Screenshot grounding data
* * *

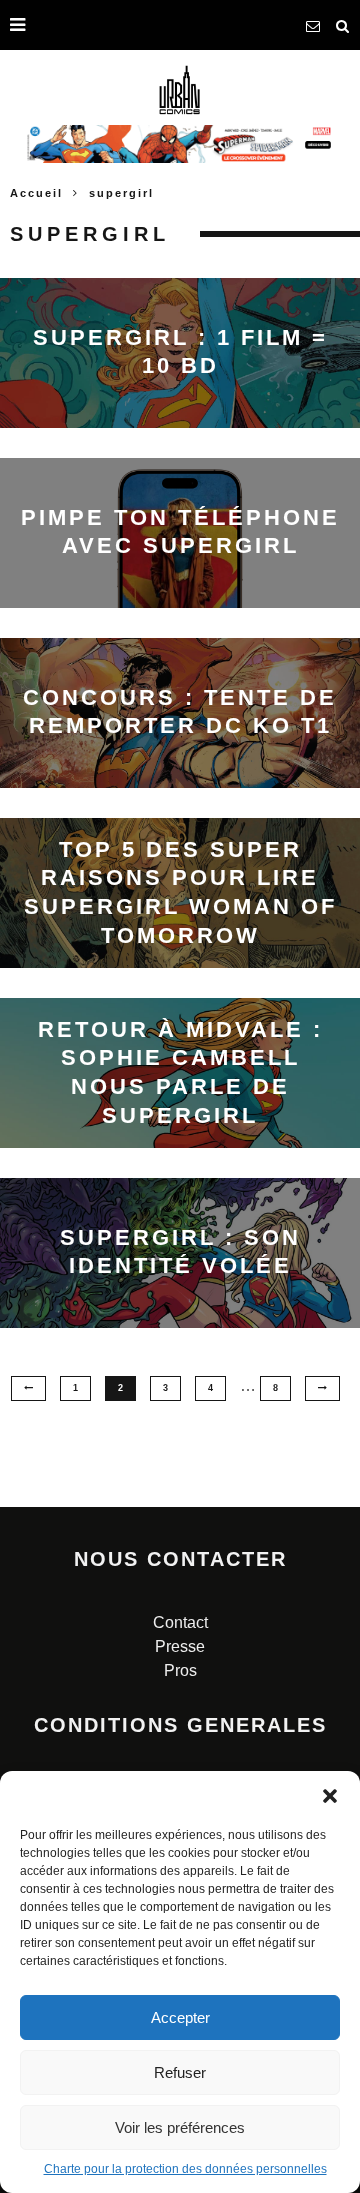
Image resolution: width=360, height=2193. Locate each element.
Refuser (180, 2072)
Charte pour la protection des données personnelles (185, 2169)
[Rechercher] (343, 25)
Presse (180, 1646)
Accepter (180, 2017)
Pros (180, 1670)
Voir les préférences (180, 2127)
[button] (330, 1796)
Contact (180, 1622)
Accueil (36, 193)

* * *

§ Task to carry out
Would you restate the records above word for word and exclude the pictures?

§ Exercise answer
Image resolution: width=360, height=2193. Locate each element.
Refuser (180, 2072)
Charte pour la protection des données personnelles (185, 2169)
[Rechercher] (343, 25)
Presse (180, 1646)
Accepter (180, 2017)
Pros (180, 1670)
Voir les préférences (180, 2127)
[button] (330, 1796)
Contact (180, 1622)
Accueil (36, 193)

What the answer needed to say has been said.